The court refused, so Hayes appealed the case to the Illinois Supreme Court. His attorneys argued that some of the counts in the case had been misjoined and that the process by which Richardson's children had been bound out into Borders’ ownership was performed in error and therefore void. They also argued that the registry of slaves from the Randolph county clerk was not properly certified and was filled out by an incorrect authority, that improper instructions were given to the jury which unjustly favored Borders, and that the court's refusal to grant a retrial was in error. Borders’ attorneys argued that the misjoinder did not occur, there was no defect in the registry, it was properly certified by the correct court authority, the court did not err in providing alternate instructions, and that the refusal to grant a retrial was not an error. The supreme court sided with Borders throughout the appeal and upheld the Perry Circuit Court's judgment. Justice Thomas wrote the opinion of the court, and Justice Lockwood dissented.

== Freedom and later life ==
After coming to Galesburg, Richardson moved into a house at the northeast corner of West street and Ferris street. She adopted the names, “Aunt Susan,” “Aunt Sukey (Suky),” and “Mrs. Richardson” after living in Galesburg. In 1846, she married Harry Van Allen. They had three children together, named Evelene, Mary, and Owen. Then, in about 1857, Susan married Thomas Richardson, who had come with eight children from Kentucky via the Underground Railroad. Susan Richardson became a ‘conductor’ on the Underground Railroad in Galesburg who helped Bill Casey, among others, escape to freedom.

=== Allen Chapel AME ===
In 1851, Richardson began to host prayer meetings at her house for the growing black community of the town. In 1853, their gatherings coalesced into a church led by Rev. J. W. Early. In 1855, Richardson learned of an A. M. E. meeting in Chicago.
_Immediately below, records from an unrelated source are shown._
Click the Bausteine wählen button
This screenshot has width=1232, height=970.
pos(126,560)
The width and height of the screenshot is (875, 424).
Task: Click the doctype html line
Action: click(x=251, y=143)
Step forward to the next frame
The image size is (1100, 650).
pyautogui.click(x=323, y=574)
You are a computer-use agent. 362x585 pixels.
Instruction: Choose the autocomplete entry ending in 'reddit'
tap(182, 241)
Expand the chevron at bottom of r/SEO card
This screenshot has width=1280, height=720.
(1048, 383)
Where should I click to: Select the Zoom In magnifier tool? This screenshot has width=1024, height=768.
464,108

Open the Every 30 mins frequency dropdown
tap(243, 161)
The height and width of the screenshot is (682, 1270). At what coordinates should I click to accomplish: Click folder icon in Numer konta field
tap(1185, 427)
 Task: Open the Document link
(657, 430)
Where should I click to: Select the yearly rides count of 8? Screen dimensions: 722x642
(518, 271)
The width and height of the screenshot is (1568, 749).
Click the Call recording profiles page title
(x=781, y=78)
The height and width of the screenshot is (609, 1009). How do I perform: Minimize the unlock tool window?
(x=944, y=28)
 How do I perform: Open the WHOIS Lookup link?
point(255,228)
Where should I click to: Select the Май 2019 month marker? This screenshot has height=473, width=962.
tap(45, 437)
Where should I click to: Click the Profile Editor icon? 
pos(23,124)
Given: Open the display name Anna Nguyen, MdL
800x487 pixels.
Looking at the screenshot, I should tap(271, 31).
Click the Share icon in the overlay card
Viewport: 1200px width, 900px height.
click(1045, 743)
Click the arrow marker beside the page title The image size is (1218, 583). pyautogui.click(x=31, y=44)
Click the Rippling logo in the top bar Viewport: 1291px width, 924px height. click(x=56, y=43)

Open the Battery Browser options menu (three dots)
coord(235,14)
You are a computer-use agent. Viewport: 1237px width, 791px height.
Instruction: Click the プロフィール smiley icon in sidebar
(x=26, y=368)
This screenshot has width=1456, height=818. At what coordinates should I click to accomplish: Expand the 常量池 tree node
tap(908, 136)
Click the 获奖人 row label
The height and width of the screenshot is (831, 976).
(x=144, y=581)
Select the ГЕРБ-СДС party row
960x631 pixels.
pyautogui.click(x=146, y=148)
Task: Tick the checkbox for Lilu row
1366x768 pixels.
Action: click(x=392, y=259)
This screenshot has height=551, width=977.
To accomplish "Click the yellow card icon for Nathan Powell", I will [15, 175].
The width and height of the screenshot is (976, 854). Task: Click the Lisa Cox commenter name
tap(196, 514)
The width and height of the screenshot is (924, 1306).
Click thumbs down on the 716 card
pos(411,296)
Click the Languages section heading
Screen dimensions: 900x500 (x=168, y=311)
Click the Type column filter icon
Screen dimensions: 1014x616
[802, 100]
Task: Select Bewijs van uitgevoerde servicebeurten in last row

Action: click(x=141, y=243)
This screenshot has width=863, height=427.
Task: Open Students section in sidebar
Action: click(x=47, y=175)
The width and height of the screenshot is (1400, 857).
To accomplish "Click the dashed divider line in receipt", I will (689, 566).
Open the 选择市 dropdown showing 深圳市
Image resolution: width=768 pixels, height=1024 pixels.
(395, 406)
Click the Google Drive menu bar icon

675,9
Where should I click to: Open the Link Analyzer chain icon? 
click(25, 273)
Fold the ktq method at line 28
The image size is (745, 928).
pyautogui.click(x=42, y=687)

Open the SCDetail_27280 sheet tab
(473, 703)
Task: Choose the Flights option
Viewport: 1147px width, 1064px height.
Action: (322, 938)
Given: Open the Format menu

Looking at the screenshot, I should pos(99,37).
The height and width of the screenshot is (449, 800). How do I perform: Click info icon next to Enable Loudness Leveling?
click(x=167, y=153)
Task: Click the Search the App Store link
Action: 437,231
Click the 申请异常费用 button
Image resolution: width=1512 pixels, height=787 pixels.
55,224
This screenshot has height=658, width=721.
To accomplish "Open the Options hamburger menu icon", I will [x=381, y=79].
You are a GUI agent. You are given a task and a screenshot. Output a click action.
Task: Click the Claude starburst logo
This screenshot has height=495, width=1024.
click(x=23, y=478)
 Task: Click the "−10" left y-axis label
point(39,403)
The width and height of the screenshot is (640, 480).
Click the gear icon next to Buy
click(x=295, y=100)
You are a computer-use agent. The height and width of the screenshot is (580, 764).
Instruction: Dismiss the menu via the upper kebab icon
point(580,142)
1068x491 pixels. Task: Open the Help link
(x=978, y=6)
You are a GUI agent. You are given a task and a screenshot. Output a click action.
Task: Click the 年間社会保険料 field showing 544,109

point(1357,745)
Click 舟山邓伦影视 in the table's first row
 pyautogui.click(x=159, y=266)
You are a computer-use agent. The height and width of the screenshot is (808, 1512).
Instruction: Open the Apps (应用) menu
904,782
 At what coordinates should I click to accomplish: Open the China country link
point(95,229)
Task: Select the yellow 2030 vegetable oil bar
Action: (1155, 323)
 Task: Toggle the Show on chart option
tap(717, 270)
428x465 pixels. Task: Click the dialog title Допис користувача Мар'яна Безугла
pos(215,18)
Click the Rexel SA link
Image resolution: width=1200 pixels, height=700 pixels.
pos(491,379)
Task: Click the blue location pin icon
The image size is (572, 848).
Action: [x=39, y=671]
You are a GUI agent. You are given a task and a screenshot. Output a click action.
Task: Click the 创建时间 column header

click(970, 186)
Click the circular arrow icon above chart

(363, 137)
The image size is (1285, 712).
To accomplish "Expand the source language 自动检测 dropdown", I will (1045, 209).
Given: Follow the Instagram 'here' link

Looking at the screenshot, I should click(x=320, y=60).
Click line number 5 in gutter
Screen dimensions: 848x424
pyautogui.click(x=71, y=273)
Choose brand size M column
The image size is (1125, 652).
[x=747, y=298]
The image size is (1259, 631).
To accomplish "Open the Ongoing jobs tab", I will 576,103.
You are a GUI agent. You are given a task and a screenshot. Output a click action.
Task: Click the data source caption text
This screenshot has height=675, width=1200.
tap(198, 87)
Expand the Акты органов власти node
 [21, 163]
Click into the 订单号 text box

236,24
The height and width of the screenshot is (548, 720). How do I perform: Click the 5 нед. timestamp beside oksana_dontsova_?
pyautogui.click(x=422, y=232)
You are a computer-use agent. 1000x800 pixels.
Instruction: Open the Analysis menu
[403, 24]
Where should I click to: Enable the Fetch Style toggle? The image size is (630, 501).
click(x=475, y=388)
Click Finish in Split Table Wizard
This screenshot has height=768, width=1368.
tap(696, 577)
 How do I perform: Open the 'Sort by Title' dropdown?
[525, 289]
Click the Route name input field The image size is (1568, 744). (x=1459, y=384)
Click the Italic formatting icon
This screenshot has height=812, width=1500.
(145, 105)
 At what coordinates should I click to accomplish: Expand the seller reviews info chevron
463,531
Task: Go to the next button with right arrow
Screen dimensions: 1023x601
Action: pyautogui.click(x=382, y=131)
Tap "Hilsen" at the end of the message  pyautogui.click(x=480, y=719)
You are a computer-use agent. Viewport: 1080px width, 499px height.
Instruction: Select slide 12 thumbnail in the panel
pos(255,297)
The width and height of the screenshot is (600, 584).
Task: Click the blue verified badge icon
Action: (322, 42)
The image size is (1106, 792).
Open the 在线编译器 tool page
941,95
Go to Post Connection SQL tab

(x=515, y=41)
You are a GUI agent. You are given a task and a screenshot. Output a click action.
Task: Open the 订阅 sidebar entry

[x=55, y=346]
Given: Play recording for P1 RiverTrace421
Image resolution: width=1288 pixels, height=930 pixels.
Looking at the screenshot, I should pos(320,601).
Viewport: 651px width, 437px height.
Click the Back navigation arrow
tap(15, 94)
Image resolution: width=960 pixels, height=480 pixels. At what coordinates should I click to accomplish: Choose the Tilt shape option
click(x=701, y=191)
She sold her only hog and its litter to fund her travel there. In 1858, Rev. Woodfork came from the conference to Galesburg to help the church move from Richardson's house to a permanent location, and, by 1860, A. M. E. Allen Church was constructed at 153 E. Tompkins Street. Richardson's husband, Thomas Richardson, was one of the founding trustees of the new church.

Richardson died of old age on the afternoon of June 16, 1904 in the Chicago home of her daughter, Mary Fleming, and was buried in Hope cemetery in Galesburg. One of her great-granddaughters was Susan E. Cannon Allen, an African-American suffragist and temperance activist.